On 12/6/22 14:02, Richard W.M. Jones wrote:
On Tue, Dec 06, 2022 at 05:52:16PM -0000, Andrii Nakryiko wrote:
>> On Tue, Dec 06, 2022 at 03:12:19AM +0000, Gary Buhrmaster wrote:
>>
>> Note that is not a fully equivalent scenario. The no-omit-frame-pointer
>> proposal was only offering a functional debugging benefit to a fairly
>> small number of users who are also developers, while adding a likely
>> performance hit to all users. There needs to be a high bar to justify
>> the performance hit when the benefit offered is narrow.
>
> First, frame pointers are not just for debugging benefit.
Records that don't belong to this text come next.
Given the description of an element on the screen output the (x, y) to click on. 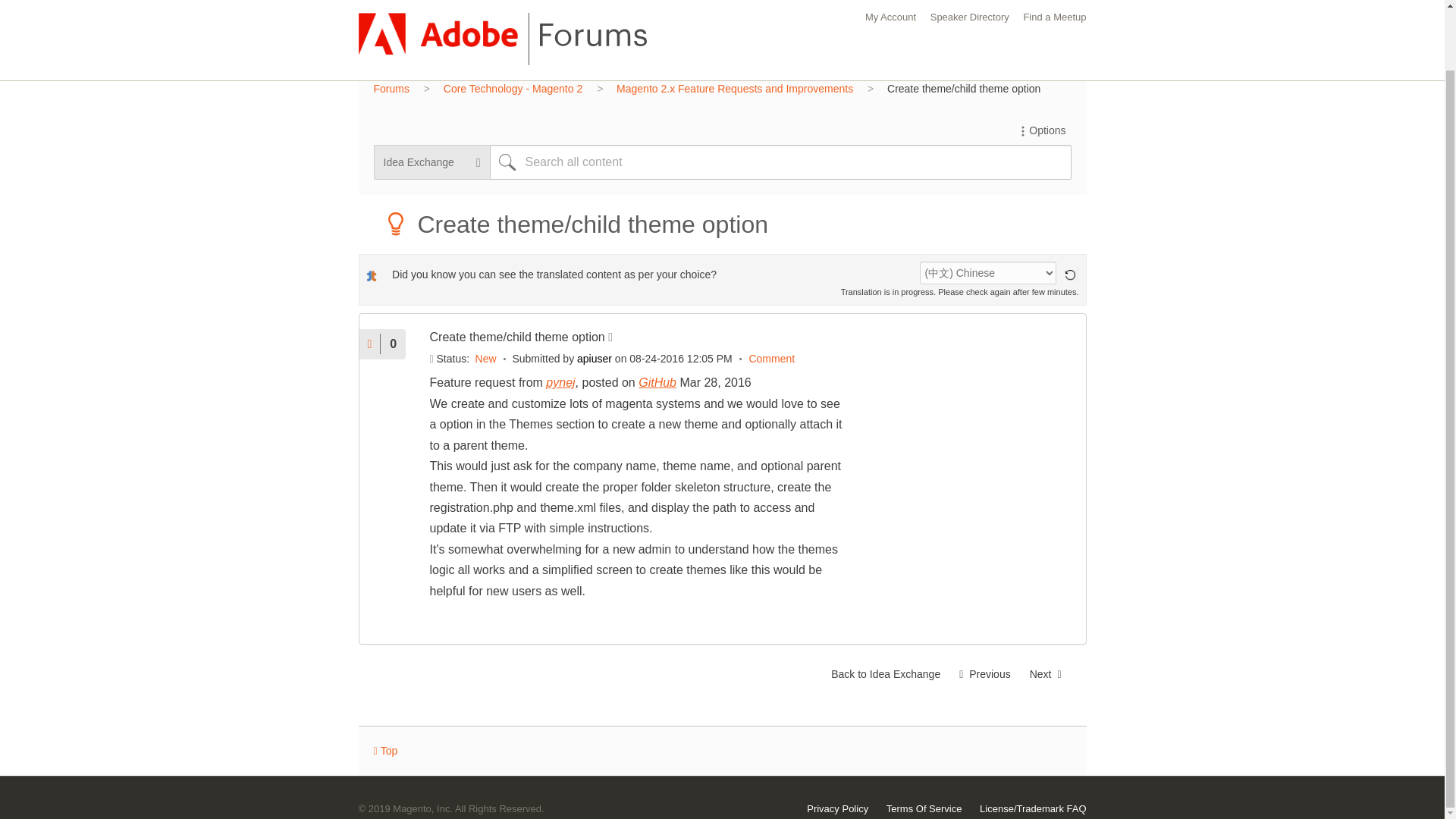
Magento 2.x Feature Requests and Improvements (734, 88)
Comment (771, 358)
Show option menu (1040, 130)
Top (385, 750)
GitHub (658, 382)
apiuser (593, 358)
Search Granularity (430, 161)
Options (1040, 130)
Forums (390, 88)
Top (385, 750)
The total number of kudos this post has received. (393, 343)
Search (506, 161)
Click here to refresh translation (1069, 274)
Sign In (1054, 48)
Search (506, 161)
Given the description of an element on the screen output the (x, y) to click on. 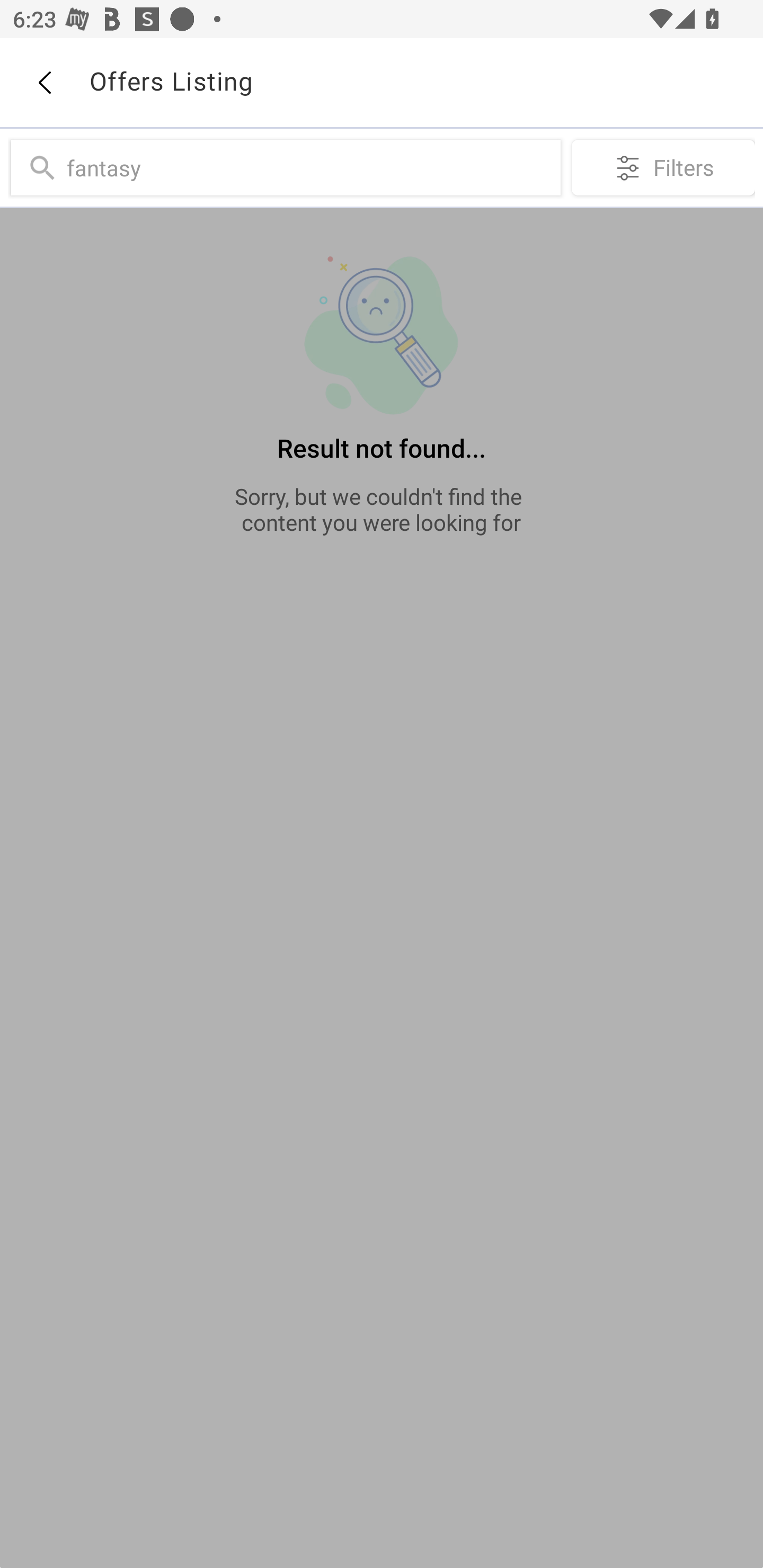
Back (44, 82)
Filter Filters (663, 167)
fantasy (309, 167)
Given the description of an element on the screen output the (x, y) to click on. 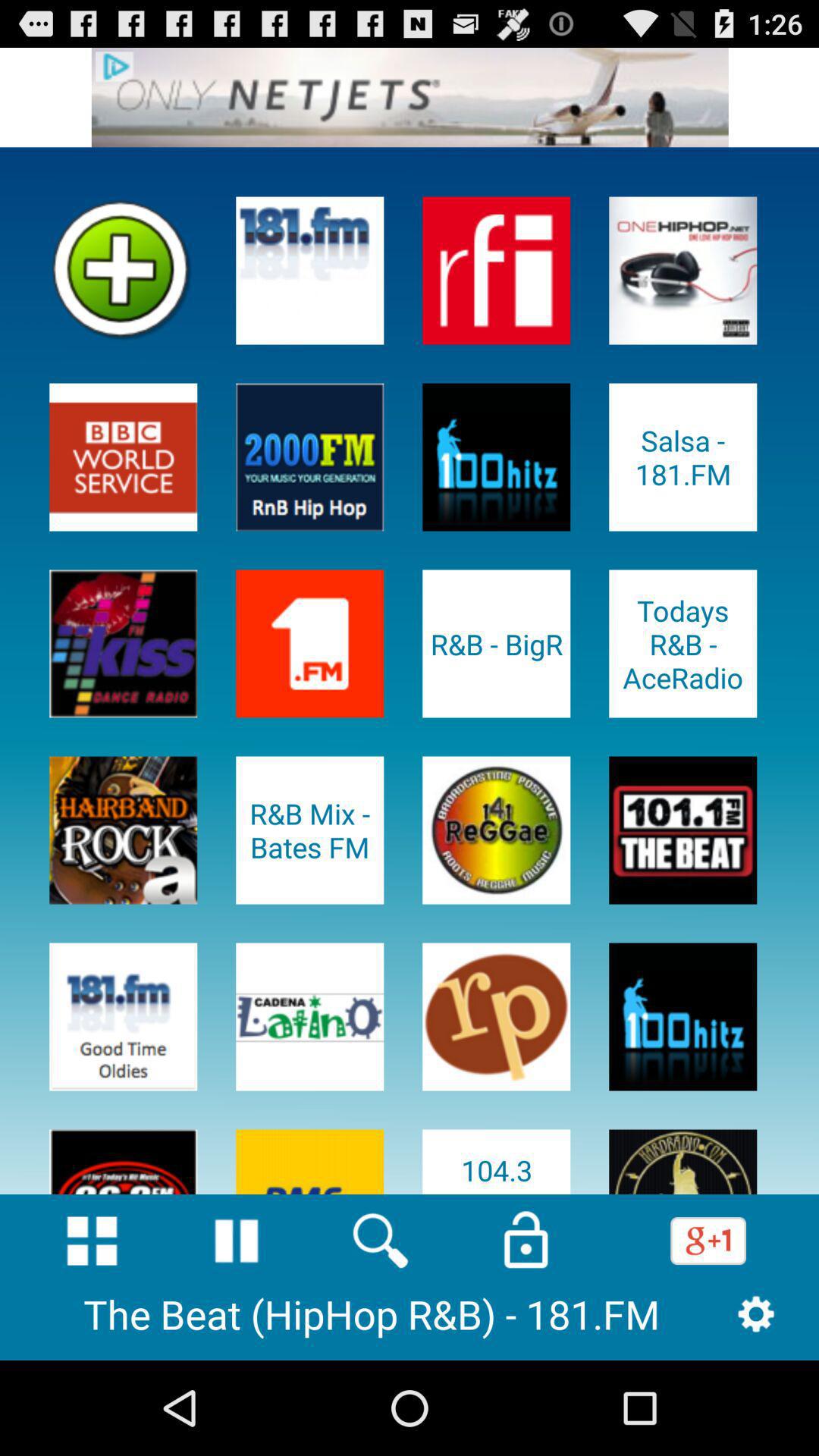
display thumbnails (91, 1240)
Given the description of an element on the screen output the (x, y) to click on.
It's not even it's
main benefit from POV of
https://pagure.io/fesco/issue/2817. Frame pointers are for
performance profiling and observability first and foremost, and that's most useful
under real-world conditions of production workloads. Not some custom re-built debug
versions of applications.
>
> Second, it might benefit a relatively small (but not tiny, it's at least
thousands of people doing performance profiling) fraction of users, but those users
(developers that care about performance) are the ones bringing benefits to very wide user
base.
Yes! I spent a frustrating time getting perf to record stack traces
properly until I recompiled the program with frame pointers. (I know
about --call-graph=dwarf but it doesn't seem to work most of the time.)
That is due to known limitations in perf, IIUC. Hence why at least I was
pushing so heavily to improve perf to not require frame pointers.